Amalia Rodriguez

05 mai 1967
05m 54s
Ref. 00046

Information

Summary :

Interview with fado singer Amalia Rodriguez. She sings in her home, accompanied by several guitarists, and in a cabaret.

Media type :
Broadcast date :
05 mai 1967
Source :
Personnalité(s) :
Places :

Context

Beyond being the greatest singer in the history of the fado, Amalia Rodriguez (1920-1999) is a genuine myth in popular Lusitanian culture. Born in a very modest family with nine children, Amalia is only 19 when she starts performing in the most popular fado house of Lisbon, "Retiro da Severa". Her personal and distressing way of singing these nostalgic and sensual traditional melodies became a sensation. Frederico Valério discovered her and decided to write songs for her that were customised and broke free with the genre's traditional canon orchestration.

Amalia quickly imposed herself as the "queen of fado", but it was in 1954, when she participated in Henri Verneuil's film Les Amants du Tage that her fame became international. She recorded her first records, sang on the biggest stages, and appeared to be the voice of Portugal in the world's eyes. At the beginning of the 1960s, she met French composer Alain Oulman, who accompanied her during the rest of the decade. In 1970, she recorded the album Com que Voz, considered by many people to be her masterpiece.

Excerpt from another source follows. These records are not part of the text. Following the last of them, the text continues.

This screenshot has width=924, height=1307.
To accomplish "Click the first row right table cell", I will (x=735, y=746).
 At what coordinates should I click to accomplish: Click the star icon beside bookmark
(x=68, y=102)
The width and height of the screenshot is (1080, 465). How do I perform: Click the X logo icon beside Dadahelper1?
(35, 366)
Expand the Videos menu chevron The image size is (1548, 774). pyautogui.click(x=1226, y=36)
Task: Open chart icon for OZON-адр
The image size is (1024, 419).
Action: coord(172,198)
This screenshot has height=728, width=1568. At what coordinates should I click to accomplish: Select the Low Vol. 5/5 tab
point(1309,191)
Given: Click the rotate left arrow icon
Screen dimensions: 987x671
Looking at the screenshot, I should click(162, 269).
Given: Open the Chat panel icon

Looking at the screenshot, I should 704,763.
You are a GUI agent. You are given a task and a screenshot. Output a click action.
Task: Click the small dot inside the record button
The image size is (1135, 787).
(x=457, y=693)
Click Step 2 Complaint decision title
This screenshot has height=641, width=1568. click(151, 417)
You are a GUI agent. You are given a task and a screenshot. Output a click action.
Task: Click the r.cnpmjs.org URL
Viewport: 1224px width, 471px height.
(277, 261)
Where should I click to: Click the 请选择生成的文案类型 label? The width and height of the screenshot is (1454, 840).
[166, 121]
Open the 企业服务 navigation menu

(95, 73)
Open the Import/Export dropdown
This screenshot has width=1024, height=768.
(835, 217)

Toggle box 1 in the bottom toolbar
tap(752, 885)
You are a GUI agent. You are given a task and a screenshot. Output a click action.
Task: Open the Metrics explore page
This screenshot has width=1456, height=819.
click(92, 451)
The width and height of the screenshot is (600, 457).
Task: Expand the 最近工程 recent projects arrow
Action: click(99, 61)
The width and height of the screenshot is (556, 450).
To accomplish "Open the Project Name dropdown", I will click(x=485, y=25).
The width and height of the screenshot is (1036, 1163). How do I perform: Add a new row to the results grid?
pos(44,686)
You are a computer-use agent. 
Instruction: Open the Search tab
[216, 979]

During the 1974 Carnation Revolution, when she was suspected of being a sympathiser of the Salazar regime, she had some less successful times. But her 1977 comeback album, Cantigas numa Lingua Antiga, was a triumph. A true living legend, Amalia Rodriguez died in 1999 at the age of 79. She was the first woman to have entered Lisbon's national Pantheon.

Stéphane Ollivier

Transcription

(Music)
Claude Fleouter
Tonight, Amalia Rodrigues will sing in a great Parisian music hall. In Lisbon, her native city, she is the idol of the Portuguese, the incarnation of the fado.
(Music)
Amalia Rodrigues
I was 7 years old, 6 years old, I already sang like the other children. I sang at home and in the streets, at school, all that. I was always singing. But, just like that, I started singing in public, at the age of 17.
Claude Fleouter
And were you poor at that time?
Amalia Rodrigues
Very, very poor.
Claude Fleouter
How poor?
Amalia Rodrigues
Well, I didn't have anything. I had nothing at all. So people, they always told me: "Why don't you go sing?", because I sung the fado very well. "You have to go, you have to sing because that way, you'll be a great artist". Myself, I didn't believe it. But one day, a friend of mine, he took me to a place that was typical for fado. I sang for the owner. He hired me right away.
Claude Fleouter
What is the fado?
Amalia Rodrigues
The fado, it's... it's a feeling. You can't explain the fado. You feel it. It's like love. When you're in love, you can't explain how you're in love. It's a feeling.
Claude Fleouter
And is the fado a feeling that only expresses love?
Amalia Rodrigues
No. Me, I never said that the fado, is love. It's a feeling. It's something that... You know, society, the people who are poor... how can I say it? It's also kind of like a lament. Everyone that's suffering, and they feel like crying. It's our way of lamenting in Portugal.